◆ Given information ◆
-- -- --

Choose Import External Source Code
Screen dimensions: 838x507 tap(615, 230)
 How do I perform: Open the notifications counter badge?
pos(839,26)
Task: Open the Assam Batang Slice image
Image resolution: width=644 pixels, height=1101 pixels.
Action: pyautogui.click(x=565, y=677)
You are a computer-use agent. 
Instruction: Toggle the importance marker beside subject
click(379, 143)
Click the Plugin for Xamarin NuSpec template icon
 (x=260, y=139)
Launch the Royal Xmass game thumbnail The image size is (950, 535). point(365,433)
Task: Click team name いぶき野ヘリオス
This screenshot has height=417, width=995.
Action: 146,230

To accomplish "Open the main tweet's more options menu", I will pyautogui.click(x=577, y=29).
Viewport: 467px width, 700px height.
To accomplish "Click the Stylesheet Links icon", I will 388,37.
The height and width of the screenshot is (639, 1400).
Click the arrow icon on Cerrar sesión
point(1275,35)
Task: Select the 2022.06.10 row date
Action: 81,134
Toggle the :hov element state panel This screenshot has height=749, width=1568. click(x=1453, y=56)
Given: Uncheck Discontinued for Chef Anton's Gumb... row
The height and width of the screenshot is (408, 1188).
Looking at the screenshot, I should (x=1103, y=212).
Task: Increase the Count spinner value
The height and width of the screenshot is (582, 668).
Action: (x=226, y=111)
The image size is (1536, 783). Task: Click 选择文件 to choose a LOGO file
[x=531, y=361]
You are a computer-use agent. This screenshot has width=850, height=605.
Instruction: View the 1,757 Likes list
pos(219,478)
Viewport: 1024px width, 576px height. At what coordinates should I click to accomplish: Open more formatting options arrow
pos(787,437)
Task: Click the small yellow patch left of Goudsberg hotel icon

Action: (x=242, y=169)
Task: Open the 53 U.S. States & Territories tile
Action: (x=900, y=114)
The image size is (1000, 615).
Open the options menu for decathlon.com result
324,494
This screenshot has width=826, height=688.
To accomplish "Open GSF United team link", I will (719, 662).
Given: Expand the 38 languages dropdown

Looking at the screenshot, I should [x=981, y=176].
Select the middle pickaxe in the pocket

-- -- --

◆ Exercise details ◆
Your task is to output exactly the lines running from the one with "Instruction: View the 1,757 Likes list" through the final line of the material above, with both ends included.

◆ Result of the exercise ◆
Instruction: View the 1,757 Likes list
pos(219,478)
Viewport: 1024px width, 576px height. At what coordinates should I click to accomplish: Open more formatting options arrow
pos(787,437)
Task: Click the small yellow patch left of Goudsberg hotel icon

Action: (x=242, y=169)
Task: Open the 53 U.S. States & Territories tile
Action: (x=900, y=114)
The image size is (1000, 615).
Open the options menu for decathlon.com result
324,494
This screenshot has width=826, height=688.
To accomplish "Open GSF United team link", I will (719, 662).
Given: Expand the 38 languages dropdown

Looking at the screenshot, I should [x=981, y=176].
Select the middle pickaxe in the pocket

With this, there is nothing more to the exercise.